══ Given information
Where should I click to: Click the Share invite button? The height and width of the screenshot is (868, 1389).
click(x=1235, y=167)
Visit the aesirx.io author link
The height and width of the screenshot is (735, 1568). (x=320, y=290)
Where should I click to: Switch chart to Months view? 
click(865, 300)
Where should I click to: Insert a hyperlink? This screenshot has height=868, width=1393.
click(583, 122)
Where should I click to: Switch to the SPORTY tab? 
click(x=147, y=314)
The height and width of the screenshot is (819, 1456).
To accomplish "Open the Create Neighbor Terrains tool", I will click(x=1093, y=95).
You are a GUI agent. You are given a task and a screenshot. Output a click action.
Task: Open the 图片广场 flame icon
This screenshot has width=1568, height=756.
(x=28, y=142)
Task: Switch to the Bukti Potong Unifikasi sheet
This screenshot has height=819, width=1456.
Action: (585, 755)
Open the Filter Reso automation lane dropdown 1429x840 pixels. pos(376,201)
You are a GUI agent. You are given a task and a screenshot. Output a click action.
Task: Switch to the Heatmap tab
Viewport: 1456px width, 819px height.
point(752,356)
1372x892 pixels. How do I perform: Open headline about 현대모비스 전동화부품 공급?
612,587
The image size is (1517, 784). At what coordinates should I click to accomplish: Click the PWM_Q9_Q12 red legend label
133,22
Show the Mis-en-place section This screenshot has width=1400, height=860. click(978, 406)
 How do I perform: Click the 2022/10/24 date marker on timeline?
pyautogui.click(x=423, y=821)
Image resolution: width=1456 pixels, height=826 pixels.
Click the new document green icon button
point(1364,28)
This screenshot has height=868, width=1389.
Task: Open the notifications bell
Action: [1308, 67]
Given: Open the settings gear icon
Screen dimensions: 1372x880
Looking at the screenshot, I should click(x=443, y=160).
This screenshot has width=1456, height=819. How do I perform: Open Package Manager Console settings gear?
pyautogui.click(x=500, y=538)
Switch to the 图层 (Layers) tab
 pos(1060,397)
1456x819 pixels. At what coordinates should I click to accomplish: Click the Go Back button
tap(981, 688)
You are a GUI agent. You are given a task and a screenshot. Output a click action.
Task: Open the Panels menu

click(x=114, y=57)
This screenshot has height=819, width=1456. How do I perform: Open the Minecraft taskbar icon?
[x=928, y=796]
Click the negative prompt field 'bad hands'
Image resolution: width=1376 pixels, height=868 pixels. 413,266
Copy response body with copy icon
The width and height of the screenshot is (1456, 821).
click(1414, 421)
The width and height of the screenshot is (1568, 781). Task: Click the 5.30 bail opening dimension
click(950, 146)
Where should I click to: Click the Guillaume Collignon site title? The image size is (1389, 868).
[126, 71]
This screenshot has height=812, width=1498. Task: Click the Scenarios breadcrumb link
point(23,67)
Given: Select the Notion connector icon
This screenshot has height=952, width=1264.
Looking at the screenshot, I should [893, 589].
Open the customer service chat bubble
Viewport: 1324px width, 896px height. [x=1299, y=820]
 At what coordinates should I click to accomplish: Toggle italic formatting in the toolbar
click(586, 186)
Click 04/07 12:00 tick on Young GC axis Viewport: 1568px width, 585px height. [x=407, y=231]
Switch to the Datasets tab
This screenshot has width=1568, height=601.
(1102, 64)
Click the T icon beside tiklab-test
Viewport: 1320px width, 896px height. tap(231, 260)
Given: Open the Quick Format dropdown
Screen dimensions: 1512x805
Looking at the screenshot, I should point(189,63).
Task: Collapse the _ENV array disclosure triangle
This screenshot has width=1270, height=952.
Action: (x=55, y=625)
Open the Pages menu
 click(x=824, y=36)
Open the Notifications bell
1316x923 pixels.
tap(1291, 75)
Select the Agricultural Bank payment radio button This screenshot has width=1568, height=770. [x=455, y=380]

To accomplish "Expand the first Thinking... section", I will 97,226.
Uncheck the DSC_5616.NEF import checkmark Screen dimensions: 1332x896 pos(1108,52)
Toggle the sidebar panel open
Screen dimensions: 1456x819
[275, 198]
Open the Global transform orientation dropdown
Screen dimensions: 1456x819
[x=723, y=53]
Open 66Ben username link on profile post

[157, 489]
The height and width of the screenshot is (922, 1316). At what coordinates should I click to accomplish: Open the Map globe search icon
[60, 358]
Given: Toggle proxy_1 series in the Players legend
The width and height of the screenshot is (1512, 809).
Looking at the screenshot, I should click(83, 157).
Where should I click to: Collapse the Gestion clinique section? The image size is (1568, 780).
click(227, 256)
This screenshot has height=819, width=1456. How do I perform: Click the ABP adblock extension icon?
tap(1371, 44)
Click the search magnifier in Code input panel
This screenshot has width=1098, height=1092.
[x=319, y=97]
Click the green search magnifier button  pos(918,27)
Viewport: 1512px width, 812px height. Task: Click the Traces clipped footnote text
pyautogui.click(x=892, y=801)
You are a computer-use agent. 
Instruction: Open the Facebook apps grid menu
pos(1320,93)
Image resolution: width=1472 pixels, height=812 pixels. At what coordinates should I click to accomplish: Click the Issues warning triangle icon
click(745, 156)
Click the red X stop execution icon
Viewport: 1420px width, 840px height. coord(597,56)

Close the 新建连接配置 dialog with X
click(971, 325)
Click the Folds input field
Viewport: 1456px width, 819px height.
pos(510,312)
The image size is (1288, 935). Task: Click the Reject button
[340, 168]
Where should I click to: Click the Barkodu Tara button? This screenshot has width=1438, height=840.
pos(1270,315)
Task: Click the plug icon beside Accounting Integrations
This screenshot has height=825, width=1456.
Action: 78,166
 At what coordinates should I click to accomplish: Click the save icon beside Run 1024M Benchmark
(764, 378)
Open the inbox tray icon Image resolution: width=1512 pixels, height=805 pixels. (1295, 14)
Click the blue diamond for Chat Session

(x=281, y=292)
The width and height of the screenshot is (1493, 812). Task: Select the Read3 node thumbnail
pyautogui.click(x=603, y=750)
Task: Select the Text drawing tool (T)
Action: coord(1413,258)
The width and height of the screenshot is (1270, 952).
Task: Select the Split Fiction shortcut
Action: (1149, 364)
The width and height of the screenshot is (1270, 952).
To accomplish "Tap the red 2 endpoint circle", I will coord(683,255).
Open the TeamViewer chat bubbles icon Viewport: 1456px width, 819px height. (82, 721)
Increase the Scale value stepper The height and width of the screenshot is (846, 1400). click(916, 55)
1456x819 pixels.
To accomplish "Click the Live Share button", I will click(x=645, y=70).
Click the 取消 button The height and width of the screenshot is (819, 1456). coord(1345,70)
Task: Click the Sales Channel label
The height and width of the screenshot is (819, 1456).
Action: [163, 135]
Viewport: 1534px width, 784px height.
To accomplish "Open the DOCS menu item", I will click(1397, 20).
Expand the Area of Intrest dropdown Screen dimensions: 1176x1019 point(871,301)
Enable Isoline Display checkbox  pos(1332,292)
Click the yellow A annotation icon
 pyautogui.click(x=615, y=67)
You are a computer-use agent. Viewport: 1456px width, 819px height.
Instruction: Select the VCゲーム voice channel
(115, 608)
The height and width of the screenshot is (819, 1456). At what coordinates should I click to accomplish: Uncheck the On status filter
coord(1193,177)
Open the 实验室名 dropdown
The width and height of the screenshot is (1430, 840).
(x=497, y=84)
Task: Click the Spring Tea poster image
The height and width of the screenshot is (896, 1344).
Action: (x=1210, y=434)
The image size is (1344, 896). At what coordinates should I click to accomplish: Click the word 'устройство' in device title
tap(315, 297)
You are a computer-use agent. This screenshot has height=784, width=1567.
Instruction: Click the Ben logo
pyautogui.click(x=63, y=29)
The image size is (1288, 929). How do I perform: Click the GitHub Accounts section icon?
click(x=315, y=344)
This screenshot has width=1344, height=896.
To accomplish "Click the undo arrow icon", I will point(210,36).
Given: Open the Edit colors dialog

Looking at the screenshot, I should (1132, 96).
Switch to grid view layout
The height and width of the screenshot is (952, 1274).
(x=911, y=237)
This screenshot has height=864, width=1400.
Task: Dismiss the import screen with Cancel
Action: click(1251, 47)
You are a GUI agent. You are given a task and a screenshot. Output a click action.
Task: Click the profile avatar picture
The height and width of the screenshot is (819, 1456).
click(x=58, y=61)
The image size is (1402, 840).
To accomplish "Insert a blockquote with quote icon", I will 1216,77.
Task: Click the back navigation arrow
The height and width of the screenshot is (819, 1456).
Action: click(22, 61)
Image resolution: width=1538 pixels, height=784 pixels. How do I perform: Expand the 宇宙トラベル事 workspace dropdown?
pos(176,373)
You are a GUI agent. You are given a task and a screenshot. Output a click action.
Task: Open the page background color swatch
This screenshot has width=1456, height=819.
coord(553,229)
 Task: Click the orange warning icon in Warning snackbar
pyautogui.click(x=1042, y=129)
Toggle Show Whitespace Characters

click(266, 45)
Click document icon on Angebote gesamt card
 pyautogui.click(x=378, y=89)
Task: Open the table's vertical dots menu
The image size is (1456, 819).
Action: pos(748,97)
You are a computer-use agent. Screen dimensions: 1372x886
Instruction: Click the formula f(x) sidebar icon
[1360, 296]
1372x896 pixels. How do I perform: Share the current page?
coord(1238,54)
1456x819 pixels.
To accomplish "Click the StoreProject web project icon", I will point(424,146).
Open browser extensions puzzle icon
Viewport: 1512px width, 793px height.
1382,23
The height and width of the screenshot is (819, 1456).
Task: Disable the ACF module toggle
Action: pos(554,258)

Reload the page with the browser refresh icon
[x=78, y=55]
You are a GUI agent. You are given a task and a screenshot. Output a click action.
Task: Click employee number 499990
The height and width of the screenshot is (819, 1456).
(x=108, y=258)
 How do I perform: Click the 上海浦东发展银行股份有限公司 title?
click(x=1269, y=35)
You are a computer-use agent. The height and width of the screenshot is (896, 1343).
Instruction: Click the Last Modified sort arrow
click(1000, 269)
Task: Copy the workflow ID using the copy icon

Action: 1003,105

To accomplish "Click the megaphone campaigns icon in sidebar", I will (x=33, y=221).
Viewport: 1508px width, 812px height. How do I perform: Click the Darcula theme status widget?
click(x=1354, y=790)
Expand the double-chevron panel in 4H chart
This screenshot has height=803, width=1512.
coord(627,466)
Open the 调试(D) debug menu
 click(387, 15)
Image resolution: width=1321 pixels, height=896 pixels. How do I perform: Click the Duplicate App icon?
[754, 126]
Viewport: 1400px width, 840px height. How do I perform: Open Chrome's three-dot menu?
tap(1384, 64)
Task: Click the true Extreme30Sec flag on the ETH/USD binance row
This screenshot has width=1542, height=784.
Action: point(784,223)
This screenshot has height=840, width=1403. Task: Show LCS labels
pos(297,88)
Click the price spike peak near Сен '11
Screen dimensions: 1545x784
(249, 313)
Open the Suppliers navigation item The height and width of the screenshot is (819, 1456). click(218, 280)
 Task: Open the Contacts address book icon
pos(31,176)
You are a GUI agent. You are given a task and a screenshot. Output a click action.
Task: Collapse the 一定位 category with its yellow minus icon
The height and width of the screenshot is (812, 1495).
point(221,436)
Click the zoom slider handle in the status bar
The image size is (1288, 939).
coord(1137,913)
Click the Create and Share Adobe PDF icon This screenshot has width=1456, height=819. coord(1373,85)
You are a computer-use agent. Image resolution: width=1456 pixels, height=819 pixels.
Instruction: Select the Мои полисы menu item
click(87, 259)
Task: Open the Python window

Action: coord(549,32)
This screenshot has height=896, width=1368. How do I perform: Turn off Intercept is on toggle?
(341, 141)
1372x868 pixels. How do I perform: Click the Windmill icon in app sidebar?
════
[Aim of the exercise]: Reproduce each line of the records in which the string "Create" appears.

[Reply]:
To accomplish "Open the Create Neighbor Terrains tool", I will click(x=1093, y=95).
Click the Create and Share Adobe PDF icon This screenshot has width=1456, height=819. coord(1373,85)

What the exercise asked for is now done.